- Suburban residential development and agriculture can be uncomfortable neighbors in grapegrowing regions across the nation--but the problem is especially intense in California.
- California's Livermore and Temecula valleys are profiting from plans that preserve existing vineyards and encourage new plantings, while allowing for new housing.
- Education, communication and Right to Farm ordinances can help ease the strain between nonfarming newcomers and grapegrowers.
A row of tract houses traces the crest of the hills above rolling vineyards. A neighboring farmer decides to throw in the towel and follow the siren call of a developer's cash. There's talk in the county government of new restrictions on pesticide use, and there are already noise abatement issues.
The problem is relatively simple: People from suburban and urban areas around the country are pushing deeper and deeper into traditionally rural areas. Some are looking for the beauty of a bucolic environment. Others just want more affordable housing than they can get closer to the urban areas where they work.
"We see people who work in Los Angeles living in Bakersfield," said Karen Ross, president of the California Association of Winegrape Growers (CAWG). "People who work in San Jose live in Los Banos."

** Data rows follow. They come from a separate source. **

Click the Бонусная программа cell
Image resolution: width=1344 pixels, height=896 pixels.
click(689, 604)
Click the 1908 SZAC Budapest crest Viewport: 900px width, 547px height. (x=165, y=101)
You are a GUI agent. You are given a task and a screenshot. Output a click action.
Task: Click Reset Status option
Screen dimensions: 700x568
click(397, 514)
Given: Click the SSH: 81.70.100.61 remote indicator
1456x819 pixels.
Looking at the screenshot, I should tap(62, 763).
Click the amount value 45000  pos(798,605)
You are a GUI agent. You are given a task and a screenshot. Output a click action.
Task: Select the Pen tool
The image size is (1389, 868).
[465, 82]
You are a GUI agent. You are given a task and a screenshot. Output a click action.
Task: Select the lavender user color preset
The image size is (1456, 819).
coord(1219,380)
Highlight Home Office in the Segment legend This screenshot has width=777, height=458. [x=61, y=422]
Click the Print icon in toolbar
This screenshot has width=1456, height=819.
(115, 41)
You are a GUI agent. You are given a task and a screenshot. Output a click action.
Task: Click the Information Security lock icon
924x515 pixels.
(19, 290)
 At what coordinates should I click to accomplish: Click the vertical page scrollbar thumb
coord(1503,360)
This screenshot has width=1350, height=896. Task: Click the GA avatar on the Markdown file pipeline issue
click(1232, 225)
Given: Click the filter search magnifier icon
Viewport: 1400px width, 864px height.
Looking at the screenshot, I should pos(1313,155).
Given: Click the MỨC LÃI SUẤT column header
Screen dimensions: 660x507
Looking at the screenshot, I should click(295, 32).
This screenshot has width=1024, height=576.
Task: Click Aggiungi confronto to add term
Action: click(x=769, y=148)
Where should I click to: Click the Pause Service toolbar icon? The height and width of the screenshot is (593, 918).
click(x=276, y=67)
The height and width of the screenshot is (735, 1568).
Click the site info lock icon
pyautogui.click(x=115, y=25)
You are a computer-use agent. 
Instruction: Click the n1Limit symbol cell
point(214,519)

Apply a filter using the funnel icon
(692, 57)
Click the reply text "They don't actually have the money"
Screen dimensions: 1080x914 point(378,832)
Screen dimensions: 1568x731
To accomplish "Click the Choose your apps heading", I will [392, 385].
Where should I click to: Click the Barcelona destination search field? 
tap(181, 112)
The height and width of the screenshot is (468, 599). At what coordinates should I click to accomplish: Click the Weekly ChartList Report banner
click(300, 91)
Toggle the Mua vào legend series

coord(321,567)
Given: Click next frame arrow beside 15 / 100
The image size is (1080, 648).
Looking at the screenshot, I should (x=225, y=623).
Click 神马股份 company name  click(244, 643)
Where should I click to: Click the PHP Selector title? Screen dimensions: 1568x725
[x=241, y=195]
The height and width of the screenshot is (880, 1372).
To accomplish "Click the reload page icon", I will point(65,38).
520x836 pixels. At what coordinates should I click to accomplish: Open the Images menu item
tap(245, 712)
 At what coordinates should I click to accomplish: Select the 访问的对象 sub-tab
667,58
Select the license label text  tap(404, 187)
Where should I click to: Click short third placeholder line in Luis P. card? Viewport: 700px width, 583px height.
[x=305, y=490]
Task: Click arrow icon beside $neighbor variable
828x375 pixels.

Though the problem is starting to affect winegrowers across the nation, Ross pointed out that it's most intense in California. Not only does the state have one of the largest agricultural outputs in the world, it's also the most populous state in the nation with three major metropolitan areas. And it's a population that is expected to keep growing.
"It's a huge challenge in the center of the state," Ross said. "It's happening up and down the Central Valley. There were 500 farms lost to development last year."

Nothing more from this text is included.